TASK DESCRIPTION -
Take the lines starting at the one containing "Where should I click to: Check" and ending at the one containing "point(378,8)", and arrange them as a JSON list of strings with one string per line, omitting blank lines.

_ _ _

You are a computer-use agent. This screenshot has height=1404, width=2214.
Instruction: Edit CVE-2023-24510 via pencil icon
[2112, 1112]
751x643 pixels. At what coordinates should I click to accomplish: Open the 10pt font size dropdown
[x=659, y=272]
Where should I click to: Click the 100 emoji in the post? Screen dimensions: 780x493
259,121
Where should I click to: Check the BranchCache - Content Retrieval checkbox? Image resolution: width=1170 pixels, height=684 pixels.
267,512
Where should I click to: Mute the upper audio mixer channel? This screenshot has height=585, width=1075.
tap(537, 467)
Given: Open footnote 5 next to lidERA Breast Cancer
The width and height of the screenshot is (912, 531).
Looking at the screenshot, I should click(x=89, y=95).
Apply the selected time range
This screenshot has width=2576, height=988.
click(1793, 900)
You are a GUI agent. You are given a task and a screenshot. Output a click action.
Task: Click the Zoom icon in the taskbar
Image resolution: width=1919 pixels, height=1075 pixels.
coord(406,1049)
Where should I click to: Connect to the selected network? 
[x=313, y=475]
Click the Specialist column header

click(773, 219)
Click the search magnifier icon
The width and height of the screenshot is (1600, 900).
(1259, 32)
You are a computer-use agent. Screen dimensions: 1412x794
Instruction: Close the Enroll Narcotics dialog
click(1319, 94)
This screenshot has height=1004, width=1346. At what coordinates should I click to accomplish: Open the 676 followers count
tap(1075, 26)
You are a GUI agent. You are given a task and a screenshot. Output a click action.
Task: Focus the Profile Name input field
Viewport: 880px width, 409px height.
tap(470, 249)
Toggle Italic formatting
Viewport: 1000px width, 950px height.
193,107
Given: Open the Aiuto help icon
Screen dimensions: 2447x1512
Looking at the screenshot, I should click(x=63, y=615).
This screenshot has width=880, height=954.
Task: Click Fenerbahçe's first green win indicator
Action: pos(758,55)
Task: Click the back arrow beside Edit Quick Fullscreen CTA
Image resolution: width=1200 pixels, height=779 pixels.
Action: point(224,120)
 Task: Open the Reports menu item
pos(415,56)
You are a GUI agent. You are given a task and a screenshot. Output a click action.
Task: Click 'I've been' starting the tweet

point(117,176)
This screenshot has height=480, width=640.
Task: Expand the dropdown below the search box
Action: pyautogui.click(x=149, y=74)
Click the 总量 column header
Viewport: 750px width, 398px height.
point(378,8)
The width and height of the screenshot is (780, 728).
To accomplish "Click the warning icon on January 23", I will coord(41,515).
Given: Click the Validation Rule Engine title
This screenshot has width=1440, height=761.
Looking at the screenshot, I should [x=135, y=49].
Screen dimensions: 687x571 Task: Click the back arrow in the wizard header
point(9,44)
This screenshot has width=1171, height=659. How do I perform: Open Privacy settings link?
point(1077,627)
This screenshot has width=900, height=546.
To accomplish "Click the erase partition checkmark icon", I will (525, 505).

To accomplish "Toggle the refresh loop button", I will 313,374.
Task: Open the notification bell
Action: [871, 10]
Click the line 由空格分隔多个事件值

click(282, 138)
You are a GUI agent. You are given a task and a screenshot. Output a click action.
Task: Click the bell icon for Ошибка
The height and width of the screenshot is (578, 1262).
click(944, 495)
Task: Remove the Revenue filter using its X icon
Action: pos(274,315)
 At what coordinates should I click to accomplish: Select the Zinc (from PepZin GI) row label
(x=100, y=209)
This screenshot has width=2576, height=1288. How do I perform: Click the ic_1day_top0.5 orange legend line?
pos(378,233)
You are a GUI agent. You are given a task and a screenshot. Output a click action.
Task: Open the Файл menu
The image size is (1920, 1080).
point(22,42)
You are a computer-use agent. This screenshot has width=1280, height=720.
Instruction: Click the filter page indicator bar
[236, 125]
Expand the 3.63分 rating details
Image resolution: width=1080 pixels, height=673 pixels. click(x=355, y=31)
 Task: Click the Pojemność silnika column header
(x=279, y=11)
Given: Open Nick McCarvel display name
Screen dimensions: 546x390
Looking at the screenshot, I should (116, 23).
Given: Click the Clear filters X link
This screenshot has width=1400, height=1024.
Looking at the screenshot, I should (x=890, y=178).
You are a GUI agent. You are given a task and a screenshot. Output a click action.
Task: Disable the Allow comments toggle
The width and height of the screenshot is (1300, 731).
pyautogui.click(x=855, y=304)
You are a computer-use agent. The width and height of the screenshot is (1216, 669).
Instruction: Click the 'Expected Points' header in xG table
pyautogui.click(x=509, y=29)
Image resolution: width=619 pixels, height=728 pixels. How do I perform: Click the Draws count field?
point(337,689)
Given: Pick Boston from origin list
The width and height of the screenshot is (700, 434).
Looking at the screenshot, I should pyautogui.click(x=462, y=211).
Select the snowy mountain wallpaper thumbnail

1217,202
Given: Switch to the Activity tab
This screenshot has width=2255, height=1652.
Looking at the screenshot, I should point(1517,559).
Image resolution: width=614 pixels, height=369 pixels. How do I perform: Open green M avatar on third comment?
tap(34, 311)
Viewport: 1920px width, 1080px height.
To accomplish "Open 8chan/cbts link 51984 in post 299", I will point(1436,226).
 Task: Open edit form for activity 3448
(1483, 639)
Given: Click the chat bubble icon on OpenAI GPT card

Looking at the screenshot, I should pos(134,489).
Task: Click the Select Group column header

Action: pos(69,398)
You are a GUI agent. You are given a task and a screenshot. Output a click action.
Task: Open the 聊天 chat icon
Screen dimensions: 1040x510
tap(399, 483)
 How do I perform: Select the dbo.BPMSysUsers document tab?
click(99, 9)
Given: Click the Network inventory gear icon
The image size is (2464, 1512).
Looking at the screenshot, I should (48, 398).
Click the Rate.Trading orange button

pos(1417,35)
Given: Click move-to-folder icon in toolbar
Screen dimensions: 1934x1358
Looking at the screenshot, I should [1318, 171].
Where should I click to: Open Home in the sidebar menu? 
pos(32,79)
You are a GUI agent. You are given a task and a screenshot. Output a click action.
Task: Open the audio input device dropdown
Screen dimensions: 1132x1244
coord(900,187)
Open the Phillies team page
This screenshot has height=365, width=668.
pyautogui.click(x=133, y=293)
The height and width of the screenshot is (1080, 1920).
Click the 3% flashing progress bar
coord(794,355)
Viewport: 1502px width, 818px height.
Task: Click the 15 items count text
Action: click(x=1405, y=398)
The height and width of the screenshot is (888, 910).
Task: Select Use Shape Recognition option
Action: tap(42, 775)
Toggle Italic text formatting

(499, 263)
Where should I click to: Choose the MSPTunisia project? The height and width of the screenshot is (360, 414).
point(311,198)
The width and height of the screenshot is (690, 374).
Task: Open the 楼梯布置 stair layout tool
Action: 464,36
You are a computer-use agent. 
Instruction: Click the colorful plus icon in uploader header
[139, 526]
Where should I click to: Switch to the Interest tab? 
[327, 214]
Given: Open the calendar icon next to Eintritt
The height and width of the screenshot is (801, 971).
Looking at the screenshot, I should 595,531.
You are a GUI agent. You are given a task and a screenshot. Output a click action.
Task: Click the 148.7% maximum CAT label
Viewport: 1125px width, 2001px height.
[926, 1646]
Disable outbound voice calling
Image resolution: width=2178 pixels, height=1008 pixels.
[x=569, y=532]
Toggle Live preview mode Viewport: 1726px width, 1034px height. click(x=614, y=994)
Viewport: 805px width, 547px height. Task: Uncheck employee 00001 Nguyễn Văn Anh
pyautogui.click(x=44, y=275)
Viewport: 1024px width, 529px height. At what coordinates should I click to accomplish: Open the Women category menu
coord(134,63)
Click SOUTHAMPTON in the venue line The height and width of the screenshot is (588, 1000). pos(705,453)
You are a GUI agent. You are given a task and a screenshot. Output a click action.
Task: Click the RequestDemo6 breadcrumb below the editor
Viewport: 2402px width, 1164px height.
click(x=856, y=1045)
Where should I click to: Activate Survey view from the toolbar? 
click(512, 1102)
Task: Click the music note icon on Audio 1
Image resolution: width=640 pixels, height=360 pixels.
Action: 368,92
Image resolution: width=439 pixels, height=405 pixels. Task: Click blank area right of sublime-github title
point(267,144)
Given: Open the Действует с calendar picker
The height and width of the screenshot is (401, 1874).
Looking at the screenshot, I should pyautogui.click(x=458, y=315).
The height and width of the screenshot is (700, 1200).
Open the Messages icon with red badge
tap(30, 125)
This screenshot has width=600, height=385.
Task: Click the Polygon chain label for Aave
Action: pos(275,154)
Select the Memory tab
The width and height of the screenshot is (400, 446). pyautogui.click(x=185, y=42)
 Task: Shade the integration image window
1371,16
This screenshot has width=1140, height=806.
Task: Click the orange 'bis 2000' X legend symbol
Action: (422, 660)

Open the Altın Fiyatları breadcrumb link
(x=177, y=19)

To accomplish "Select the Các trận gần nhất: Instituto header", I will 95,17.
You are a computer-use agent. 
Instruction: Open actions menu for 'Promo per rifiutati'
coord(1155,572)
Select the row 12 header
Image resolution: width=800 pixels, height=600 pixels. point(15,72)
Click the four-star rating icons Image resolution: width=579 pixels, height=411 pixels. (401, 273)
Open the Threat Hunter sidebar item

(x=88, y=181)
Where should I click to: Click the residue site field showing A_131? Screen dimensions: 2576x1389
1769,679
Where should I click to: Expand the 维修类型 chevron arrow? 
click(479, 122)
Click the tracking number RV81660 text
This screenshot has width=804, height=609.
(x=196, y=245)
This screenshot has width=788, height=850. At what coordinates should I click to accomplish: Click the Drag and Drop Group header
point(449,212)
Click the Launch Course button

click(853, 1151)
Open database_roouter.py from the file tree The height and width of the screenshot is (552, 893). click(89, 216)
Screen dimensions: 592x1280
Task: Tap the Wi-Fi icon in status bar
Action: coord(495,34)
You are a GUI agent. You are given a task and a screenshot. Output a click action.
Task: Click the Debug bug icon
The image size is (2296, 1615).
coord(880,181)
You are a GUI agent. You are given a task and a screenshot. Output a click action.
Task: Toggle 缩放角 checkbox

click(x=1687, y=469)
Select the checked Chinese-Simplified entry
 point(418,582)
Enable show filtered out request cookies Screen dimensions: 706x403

_ _ _

COMPLETE ANSWER -
[
  "Where should I click to: Check the BranchCache - Content Retrieval checkbox? Image resolution: width=1170 pixels, height=684 pixels.",
  "267,512",
  "Where should I click to: Mute the upper audio mixer channel? This screenshot has height=585, width=1075.",
  "tap(537, 467)",
  "Given: Open footnote 5 next to lidERA Breast Cancer",
  "The width and height of the screenshot is (912, 531).",
  "Looking at the screenshot, I should click(x=89, y=95).",
  "Apply the selected time range",
  "This screenshot has width=2576, height=988.",
  "click(1793, 900)",
  "You are a GUI agent. You are given a task and a screenshot. Output a click action.",
  "Task: Click the Zoom icon in the taskbar",
  "Image resolution: width=1919 pixels, height=1075 pixels.",
  "coord(406,1049)",
  "Where should I click to: Connect to the selected network? ",
  "[x=313, y=475]",
  "Click the Specialist column header",
  "click(773, 219)",
  "Click the search magnifier icon",
  "The width and height of the screenshot is (1600, 900).",
  "(1259, 32)",
  "You are a computer-use agent. Screen dimensions: 1412x794",
  "Instruction: Close the Enroll Narcotics dialog",
  "click(1319, 94)",
  "This screenshot has height=1004, width=1346. At what coordinates should I click to accomplish: Open the 676 followers count",
  "tap(1075, 26)",
  "You are a GUI agent. You are given a task and a screenshot. Output a click action.",
  "Task: Focus the Profile Name input field",
  "Viewport: 880px width, 409px height.",
  "tap(470, 249)",
  "Toggle Italic formatting",
  "Viewport: 1000px width, 950px height.",
  "193,107",
  "Given: Open the Aiuto help icon",
  "Screen dimensions: 2447x1512",
  "Looking at the screenshot, I should click(x=63, y=615).",
  "This screenshot has width=880, height=954.",
  "Task: Click Fenerbahçe's first green win indicator",
  "Action: pos(758,55)",
  "Task: Click the back arrow beside Edit Quick Fullscreen CTA",
  "Image resolution: width=1200 pixels, height=779 pixels.",
  "Action: point(224,120)",
  " Task: Open the Reports menu item",
  "pos(415,56)",
  "You are a GUI agent. You are given a task and a screenshot. Output a click action.",
  "Task: Click 'I've been' starting the tweet",
  "point(117,176)",
  "This screenshot has height=480, width=640.",
  "Task: Expand the dropdown below the search box",
  "Action: pyautogui.click(x=149, y=74)",
  "Click the 总量 column header",
  "Viewport: 750px width, 398px height.",
  "point(378,8)"
]